About this task → Give again only the lines from the line that holds "This screenshot has width=939, height=751." to the end of the data, inclusive, omitting all pictures.

Available data →
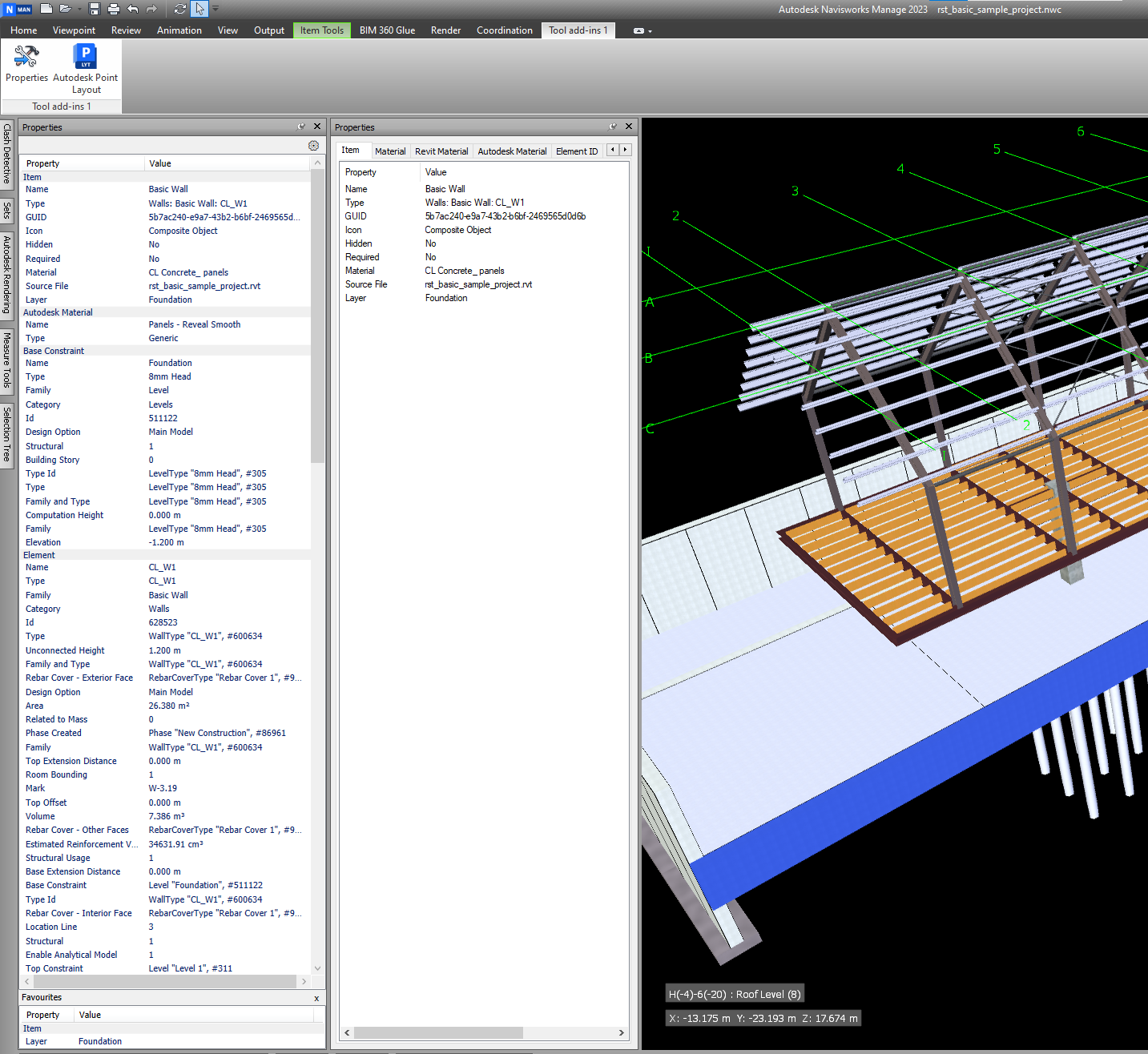Open the Viewpoint ribbon tab
Viewport: 1148px width, 1054px height.
(74, 30)
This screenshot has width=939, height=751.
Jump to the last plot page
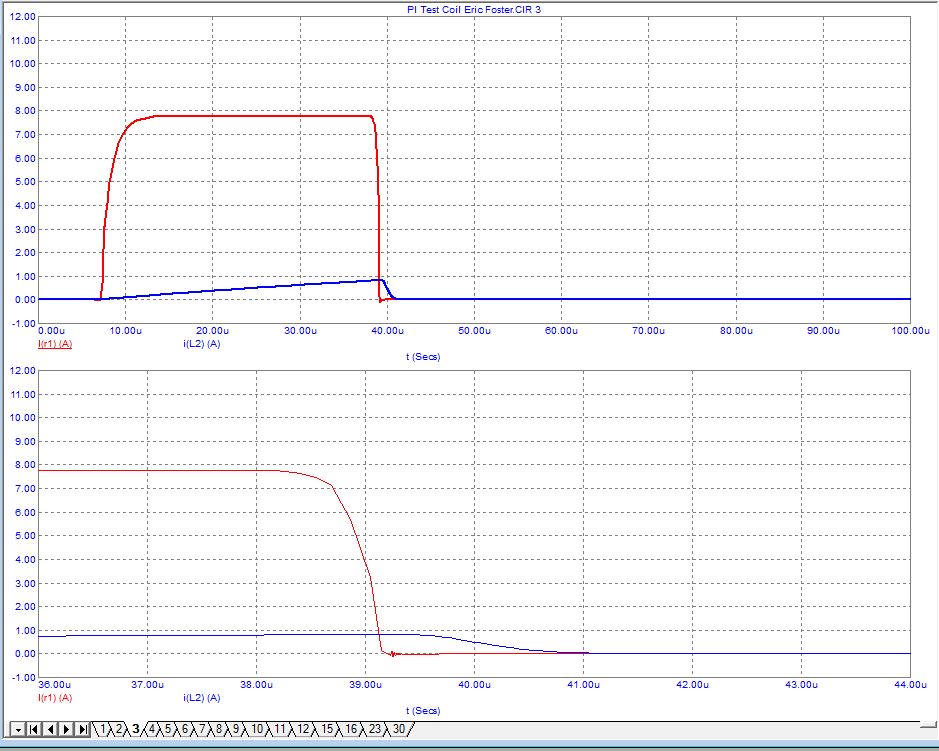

Exercise solution →
This screenshot has width=939, height=751.
Jump to the last plot page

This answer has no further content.